→ **Exercise prompt**: Output the entire listing that follows verbatim.

-------- Provided material

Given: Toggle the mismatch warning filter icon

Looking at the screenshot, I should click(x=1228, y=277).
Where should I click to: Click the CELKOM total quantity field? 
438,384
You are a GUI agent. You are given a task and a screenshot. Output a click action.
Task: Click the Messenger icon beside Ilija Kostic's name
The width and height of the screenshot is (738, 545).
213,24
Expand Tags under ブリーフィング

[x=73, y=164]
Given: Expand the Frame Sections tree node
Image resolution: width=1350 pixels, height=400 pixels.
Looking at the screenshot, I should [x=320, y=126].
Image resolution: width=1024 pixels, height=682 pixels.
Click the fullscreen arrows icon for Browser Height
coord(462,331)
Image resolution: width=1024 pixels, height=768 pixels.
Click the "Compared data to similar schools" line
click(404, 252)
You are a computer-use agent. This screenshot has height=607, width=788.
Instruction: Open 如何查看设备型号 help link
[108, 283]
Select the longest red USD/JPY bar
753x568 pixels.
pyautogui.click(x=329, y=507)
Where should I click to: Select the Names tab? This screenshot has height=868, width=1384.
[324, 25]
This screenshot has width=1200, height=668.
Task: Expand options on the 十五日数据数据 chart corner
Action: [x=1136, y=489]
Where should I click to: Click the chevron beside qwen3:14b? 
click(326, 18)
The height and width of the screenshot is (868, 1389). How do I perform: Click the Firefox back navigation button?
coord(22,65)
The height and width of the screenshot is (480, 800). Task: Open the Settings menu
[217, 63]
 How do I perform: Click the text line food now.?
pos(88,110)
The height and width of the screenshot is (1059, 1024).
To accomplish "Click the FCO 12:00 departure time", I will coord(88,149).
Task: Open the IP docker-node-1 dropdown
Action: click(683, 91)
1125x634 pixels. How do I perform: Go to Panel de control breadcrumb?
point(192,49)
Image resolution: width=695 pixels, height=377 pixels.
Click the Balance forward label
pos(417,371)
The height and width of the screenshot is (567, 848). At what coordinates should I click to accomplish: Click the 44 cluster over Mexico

----------------

→ **Result**:
Given: Toggle the mismatch warning filter icon

Looking at the screenshot, I should click(x=1228, y=277).
Where should I click to: Click the CELKOM total quantity field? 
438,384
You are a GUI agent. You are given a task and a screenshot. Output a click action.
Task: Click the Messenger icon beside Ilija Kostic's name
The width and height of the screenshot is (738, 545).
213,24
Expand Tags under ブリーフィング

[x=73, y=164]
Given: Expand the Frame Sections tree node
Image resolution: width=1350 pixels, height=400 pixels.
Looking at the screenshot, I should [x=320, y=126].
Image resolution: width=1024 pixels, height=682 pixels.
Click the fullscreen arrows icon for Browser Height
coord(462,331)
Image resolution: width=1024 pixels, height=768 pixels.
Click the "Compared data to similar schools" line
click(404, 252)
You are a computer-use agent. This screenshot has height=607, width=788.
Instruction: Open 如何查看设备型号 help link
[108, 283]
Select the longest red USD/JPY bar
753x568 pixels.
pyautogui.click(x=329, y=507)
Where should I click to: Select the Names tab? This screenshot has height=868, width=1384.
[324, 25]
This screenshot has width=1200, height=668.
Task: Expand options on the 十五日数据数据 chart corner
Action: [x=1136, y=489]
Where should I click to: Click the chevron beside qwen3:14b? 
click(326, 18)
The height and width of the screenshot is (868, 1389). How do I perform: Click the Firefox back navigation button?
coord(22,65)
The height and width of the screenshot is (480, 800). Task: Open the Settings menu
[217, 63]
 How do I perform: Click the text line food now.?
pos(88,110)
The height and width of the screenshot is (1059, 1024).
To accomplish "Click the FCO 12:00 departure time", I will coord(88,149).
Task: Open the IP docker-node-1 dropdown
Action: click(683, 91)
1125x634 pixels. How do I perform: Go to Panel de control breadcrumb?
point(192,49)
Image resolution: width=695 pixels, height=377 pixels.
Click the Balance forward label
pos(417,371)
The height and width of the screenshot is (567, 848). At what coordinates should I click to accomplish: Click the 44 cluster over Mexico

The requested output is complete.